使用数据集-标签应用程序创建YAML格式的元数据标签。这些标签用于Hugging Face中心的各种搜索功能,并确保社区成员可以轻松找到您的数据集。由于我们在这里创建了一个自定义数据集,因此您需要克隆数据集-标签存储库并在本地运行应用程序。该接口如下所示:Dataets-tagging接口。2.阅读有关创建信息丰富的数据集卡的🤗数据集指南,并将其用作模板。
You can create the README.md file directly on the Hub, and you can find a template dataset card in the lewtun/github-issues dataset repository. A screenshot of the filled-out dataset card is shown below.
您可以直接在Hub上创建Readme.md文件,您可以在lewtun/giHub-Issues数据集库中找到模板数据集卡。已填写的数据集卡的屏幕截图如下所示。

✏️ Try it out!
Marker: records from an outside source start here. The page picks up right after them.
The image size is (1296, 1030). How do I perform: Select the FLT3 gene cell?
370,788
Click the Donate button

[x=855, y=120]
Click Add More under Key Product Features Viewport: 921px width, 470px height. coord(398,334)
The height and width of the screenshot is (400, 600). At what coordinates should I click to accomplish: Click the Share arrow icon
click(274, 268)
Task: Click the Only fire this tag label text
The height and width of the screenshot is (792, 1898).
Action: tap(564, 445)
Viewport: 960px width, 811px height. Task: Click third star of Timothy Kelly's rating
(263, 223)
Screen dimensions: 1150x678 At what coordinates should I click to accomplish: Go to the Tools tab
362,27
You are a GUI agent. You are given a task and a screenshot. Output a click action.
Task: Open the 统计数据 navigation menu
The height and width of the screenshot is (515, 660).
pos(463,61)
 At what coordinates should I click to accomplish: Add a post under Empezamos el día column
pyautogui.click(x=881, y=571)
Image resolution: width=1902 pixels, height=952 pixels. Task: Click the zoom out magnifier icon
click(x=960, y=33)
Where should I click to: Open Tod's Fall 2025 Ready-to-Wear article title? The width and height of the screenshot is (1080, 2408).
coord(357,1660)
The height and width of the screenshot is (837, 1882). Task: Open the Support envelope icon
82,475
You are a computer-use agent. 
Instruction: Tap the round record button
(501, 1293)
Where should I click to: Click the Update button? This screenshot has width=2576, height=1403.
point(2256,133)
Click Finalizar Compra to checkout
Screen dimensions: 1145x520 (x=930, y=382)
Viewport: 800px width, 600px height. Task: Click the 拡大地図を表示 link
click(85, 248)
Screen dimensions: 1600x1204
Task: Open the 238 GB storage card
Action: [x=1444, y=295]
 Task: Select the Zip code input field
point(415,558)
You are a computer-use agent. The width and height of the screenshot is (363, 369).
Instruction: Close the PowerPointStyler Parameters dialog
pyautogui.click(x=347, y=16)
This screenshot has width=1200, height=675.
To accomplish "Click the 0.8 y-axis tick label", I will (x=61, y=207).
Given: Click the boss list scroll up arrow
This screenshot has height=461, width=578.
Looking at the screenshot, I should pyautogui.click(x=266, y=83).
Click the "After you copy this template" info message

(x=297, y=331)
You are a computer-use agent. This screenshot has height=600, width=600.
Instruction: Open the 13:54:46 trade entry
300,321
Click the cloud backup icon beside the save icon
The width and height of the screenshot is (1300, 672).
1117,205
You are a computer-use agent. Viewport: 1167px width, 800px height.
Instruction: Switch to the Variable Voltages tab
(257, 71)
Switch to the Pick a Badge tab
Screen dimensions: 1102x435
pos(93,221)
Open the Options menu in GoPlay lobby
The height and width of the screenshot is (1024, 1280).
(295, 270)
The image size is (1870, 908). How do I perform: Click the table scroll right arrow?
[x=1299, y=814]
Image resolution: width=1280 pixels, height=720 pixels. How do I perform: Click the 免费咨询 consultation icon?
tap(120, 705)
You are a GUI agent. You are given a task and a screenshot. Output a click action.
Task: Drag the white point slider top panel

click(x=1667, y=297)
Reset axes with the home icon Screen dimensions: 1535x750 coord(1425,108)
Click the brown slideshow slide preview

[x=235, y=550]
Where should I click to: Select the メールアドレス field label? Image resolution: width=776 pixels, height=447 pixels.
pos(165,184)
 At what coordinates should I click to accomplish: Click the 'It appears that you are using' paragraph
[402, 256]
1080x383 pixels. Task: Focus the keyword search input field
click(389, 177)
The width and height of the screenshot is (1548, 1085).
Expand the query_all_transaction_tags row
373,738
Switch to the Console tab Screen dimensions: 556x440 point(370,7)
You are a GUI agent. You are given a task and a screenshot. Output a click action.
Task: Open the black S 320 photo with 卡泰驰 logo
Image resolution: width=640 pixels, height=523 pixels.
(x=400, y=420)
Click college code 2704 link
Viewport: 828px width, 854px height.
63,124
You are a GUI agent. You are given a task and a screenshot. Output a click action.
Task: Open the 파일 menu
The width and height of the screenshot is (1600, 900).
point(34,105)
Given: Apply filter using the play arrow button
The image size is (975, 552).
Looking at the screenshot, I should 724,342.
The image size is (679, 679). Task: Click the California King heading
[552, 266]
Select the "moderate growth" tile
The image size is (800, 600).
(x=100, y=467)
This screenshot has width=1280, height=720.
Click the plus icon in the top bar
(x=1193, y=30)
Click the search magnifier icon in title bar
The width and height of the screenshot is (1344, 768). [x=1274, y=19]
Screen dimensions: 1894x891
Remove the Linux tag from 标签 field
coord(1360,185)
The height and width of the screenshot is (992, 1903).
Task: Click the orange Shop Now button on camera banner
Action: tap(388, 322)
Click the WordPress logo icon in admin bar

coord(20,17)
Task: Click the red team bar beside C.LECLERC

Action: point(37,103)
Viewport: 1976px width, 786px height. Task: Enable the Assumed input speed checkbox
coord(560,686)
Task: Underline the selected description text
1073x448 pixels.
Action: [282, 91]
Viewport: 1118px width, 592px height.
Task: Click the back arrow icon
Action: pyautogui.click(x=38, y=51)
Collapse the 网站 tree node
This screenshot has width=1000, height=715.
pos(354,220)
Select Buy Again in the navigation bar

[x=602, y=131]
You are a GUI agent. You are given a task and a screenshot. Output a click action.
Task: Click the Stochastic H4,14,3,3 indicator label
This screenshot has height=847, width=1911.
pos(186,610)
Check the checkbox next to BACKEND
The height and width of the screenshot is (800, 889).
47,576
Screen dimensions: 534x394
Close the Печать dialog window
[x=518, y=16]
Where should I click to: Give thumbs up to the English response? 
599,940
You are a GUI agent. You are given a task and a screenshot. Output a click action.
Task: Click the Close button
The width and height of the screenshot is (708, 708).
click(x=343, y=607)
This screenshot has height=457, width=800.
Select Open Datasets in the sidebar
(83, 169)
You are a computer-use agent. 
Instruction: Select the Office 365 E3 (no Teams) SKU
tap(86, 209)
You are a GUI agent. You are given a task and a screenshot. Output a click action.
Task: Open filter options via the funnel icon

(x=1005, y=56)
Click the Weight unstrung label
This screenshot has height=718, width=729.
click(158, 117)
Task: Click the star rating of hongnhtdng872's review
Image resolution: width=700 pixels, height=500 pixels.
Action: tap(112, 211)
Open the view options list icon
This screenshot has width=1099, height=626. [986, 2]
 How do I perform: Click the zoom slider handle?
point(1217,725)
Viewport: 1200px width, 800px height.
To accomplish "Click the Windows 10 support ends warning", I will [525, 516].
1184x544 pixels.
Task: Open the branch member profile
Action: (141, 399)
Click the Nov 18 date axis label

Use the dataset-tagging application and 🤗 Datasets guide to complete the README.md file for your GitHub issues dataset.
数据集卡。✏️试试看吧!使用DataSet-Tagging应用程序和🤗数据集指南为您的GitHub问题数据集完成Readme.md文件。
That’s it! We’ve seen in this section that creating a good dataset can be quite involved, but fortunately uploading it and sharing it with the community is not. In the next section we’ll use our new dataset to create a semantic search engine with 🤗 Datasets that can match questions to the most relevant issues and comments.
就这样!我们在这一节中已经看到,创建一个好的数据集可能非常复杂,但幸运的是,上传并与社区共享它并不是很重要。在下一节中,我们将使用我们的新数据集创建一个具有🤗数据集的语义搜索引擎,该数据集可以将问题与最相关的问题和评论匹配。
✏️ Try it out! Go through the steps we took in this section to create a dataset of GitHub issues for your favorite open source library (pick something other than 🤗 Datasets, of course!). For bonus points, fine-tune a multilabel classifier to predict the tags present in the labels field.
✏️试试看吧!按照我们在本节中所做的步骤,为您最喜欢的开源库创建GitHub问题的数据集(当然,请选择🤗数据集以外的其他数据集)。对于加分,微调多标签分类器以预测Labels字段中存在的标签。